* _WHAT YOU ARE ASKED TO DO_:
Go through the records and give each one again exactly, omitting the images.

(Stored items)
----------------
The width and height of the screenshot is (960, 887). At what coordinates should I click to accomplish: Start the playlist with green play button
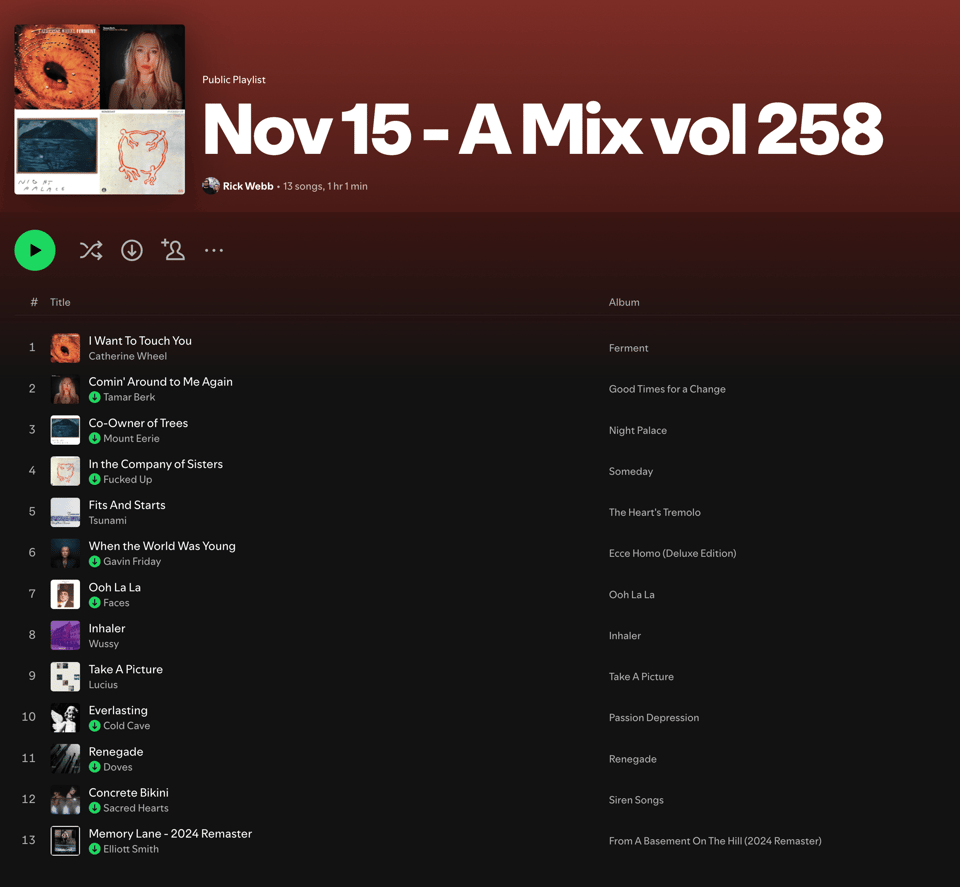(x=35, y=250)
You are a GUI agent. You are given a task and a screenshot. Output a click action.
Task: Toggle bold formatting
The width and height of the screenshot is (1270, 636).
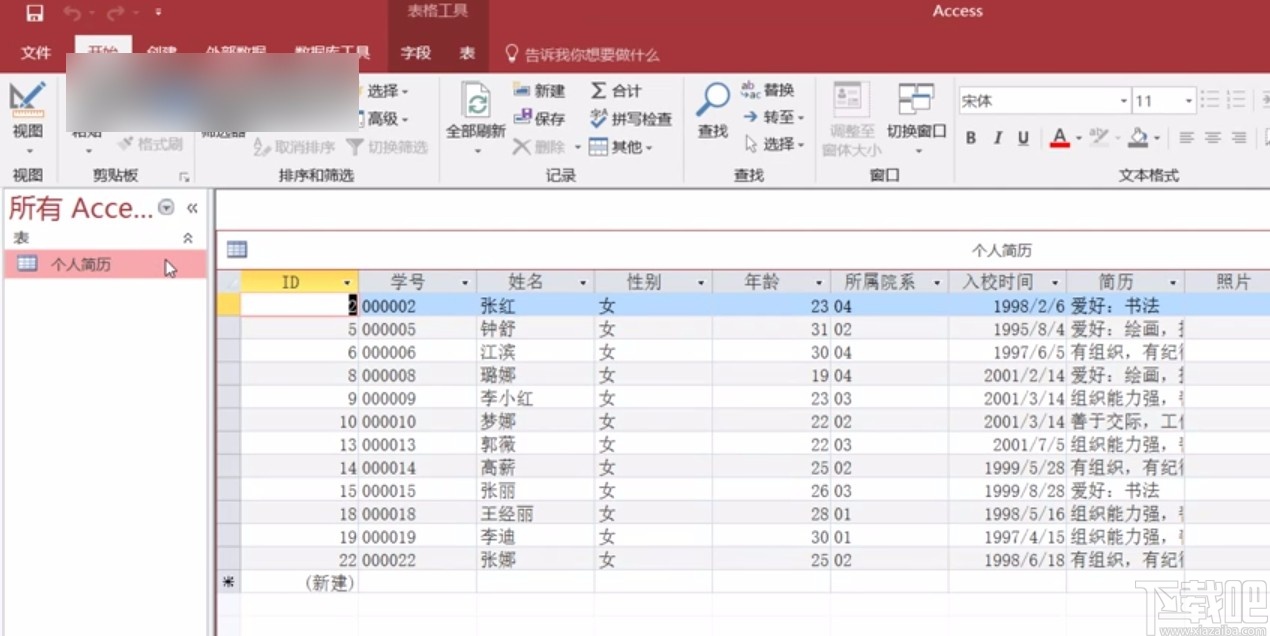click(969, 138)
----------------
* _REPLY_:
The width and height of the screenshot is (960, 887). At what coordinates should I click to accomplish: Start the playlist with green play button
(x=35, y=250)
You are a GUI agent. You are given a task and a screenshot. Output a click action.
Task: Toggle bold formatting
The width and height of the screenshot is (1270, 636).
click(969, 138)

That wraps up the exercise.